#### PROBLEM REQUIREMENTS
Everything from the line containing "Given: Clear the 1'000 value with its X icon" through the last line of the records below should be printed exactly, please, and nothing else.

#### INPUT
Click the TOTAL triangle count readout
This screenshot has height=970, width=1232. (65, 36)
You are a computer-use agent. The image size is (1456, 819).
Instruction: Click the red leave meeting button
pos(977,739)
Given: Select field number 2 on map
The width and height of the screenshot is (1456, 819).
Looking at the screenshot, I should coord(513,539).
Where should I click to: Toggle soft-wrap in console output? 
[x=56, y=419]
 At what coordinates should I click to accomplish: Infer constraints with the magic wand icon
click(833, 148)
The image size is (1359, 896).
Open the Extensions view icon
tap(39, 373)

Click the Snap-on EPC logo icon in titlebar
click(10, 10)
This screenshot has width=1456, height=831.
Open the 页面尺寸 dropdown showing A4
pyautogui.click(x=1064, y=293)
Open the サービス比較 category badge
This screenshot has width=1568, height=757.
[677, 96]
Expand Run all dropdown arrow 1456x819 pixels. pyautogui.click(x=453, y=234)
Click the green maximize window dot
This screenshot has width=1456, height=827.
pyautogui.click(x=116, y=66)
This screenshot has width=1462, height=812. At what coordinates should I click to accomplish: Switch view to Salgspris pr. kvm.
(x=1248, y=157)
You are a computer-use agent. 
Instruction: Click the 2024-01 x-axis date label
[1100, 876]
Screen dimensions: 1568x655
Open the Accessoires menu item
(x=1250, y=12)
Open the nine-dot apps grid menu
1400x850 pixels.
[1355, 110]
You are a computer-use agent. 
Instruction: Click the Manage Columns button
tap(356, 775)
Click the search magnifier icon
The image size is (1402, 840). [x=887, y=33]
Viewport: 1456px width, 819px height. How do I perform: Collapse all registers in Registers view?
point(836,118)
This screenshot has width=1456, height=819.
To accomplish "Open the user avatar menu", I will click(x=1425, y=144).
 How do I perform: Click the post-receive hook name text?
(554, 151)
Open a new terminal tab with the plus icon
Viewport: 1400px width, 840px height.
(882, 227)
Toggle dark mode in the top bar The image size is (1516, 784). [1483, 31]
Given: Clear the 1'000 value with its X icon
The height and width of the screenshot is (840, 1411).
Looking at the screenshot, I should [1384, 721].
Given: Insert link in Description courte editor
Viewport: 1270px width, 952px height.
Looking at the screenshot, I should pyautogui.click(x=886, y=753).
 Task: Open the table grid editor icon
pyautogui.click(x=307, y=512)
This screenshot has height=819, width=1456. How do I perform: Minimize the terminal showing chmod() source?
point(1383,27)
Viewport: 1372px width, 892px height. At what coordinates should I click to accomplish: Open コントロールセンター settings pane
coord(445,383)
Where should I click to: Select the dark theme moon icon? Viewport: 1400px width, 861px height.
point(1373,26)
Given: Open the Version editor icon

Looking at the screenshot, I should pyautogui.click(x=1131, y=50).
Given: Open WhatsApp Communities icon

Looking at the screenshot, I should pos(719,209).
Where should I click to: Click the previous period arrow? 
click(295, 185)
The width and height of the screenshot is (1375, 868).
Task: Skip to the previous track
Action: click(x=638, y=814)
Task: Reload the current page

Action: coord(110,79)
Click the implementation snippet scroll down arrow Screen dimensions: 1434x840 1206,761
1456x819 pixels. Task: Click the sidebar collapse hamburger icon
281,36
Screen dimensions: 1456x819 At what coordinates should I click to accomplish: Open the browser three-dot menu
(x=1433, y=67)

#### ANSWER FOR THIS EXERCISE
Given: Clear the 1'000 value with its X icon
The height and width of the screenshot is (840, 1411).
Looking at the screenshot, I should [1384, 721].
Given: Insert link in Description courte editor
Viewport: 1270px width, 952px height.
Looking at the screenshot, I should pyautogui.click(x=886, y=753).
 Task: Open the table grid editor icon
pyautogui.click(x=307, y=512)
This screenshot has height=819, width=1456. How do I perform: Minimize the terminal showing chmod() source?
point(1383,27)
Viewport: 1372px width, 892px height. At what coordinates should I click to accomplish: Open コントロールセンター settings pane
coord(445,383)
Where should I click to: Select the dark theme moon icon? Viewport: 1400px width, 861px height.
point(1373,26)
Given: Open the Version editor icon

Looking at the screenshot, I should pyautogui.click(x=1131, y=50).
Given: Open WhatsApp Communities icon

Looking at the screenshot, I should pos(719,209).
Where should I click to: Click the previous period arrow? 
click(295, 185)
The width and height of the screenshot is (1375, 868).
Task: Skip to the previous track
Action: click(x=638, y=814)
Task: Reload the current page

Action: coord(110,79)
Click the implementation snippet scroll down arrow Screen dimensions: 1434x840 1206,761
1456x819 pixels. Task: Click the sidebar collapse hamburger icon
281,36
Screen dimensions: 1456x819 At what coordinates should I click to accomplish: Open the browser three-dot menu
(x=1433, y=67)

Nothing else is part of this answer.